→ **WORK REQUEST**
From the line that includes "Task: Subscribe to Jaime French's channel" to the last line of the records, inclusive, repeat each line exactly.

##### SOURCE DATA

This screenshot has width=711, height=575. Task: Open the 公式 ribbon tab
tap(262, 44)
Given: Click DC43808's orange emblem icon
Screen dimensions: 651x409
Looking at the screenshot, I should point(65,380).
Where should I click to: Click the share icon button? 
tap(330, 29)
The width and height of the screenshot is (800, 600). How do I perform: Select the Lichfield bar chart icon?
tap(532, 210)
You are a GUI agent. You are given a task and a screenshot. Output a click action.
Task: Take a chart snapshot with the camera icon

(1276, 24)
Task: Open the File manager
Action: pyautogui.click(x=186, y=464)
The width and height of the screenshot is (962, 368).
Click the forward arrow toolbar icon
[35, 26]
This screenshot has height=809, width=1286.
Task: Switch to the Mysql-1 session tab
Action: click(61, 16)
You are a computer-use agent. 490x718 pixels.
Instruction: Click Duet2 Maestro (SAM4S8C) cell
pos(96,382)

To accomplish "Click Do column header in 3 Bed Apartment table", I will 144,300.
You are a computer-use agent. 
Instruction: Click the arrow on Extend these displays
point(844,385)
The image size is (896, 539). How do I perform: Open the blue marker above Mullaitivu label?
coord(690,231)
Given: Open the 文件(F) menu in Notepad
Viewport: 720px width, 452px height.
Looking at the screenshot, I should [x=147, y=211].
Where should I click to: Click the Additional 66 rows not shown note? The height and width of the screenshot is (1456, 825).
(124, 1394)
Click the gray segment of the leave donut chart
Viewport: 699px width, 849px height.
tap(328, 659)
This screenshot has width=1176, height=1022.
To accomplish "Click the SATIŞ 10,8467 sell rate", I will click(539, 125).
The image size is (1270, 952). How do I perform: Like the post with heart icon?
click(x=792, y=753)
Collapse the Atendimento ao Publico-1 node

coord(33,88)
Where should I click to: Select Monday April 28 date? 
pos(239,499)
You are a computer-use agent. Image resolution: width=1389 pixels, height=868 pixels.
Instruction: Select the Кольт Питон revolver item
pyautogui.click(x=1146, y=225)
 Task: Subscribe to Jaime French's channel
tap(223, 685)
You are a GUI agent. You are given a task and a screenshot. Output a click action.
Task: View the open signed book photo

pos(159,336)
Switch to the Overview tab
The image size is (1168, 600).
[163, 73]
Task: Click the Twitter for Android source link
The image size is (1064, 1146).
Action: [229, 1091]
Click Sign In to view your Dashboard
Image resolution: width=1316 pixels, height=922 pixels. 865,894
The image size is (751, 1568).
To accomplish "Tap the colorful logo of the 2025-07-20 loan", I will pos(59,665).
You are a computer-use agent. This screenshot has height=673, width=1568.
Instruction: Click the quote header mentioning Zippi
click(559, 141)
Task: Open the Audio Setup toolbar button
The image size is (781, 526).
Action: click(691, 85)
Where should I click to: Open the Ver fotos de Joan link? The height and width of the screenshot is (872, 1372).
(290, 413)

##########

→ **COMPLETED TASK**
 Task: Subscribe to Jaime French's channel
tap(223, 685)
You are a GUI agent. You are given a task and a screenshot. Output a click action.
Task: View the open signed book photo

pos(159,336)
Switch to the Overview tab
The image size is (1168, 600).
[163, 73]
Task: Click the Twitter for Android source link
The image size is (1064, 1146).
Action: [229, 1091]
Click Sign In to view your Dashboard
Image resolution: width=1316 pixels, height=922 pixels. 865,894
The image size is (751, 1568).
To accomplish "Tap the colorful logo of the 2025-07-20 loan", I will pos(59,665).
You are a computer-use agent. This screenshot has height=673, width=1568.
Instruction: Click the quote header mentioning Zippi
click(559, 141)
Task: Open the Audio Setup toolbar button
The image size is (781, 526).
Action: click(691, 85)
Where should I click to: Open the Ver fotos de Joan link? The height and width of the screenshot is (872, 1372).
(290, 413)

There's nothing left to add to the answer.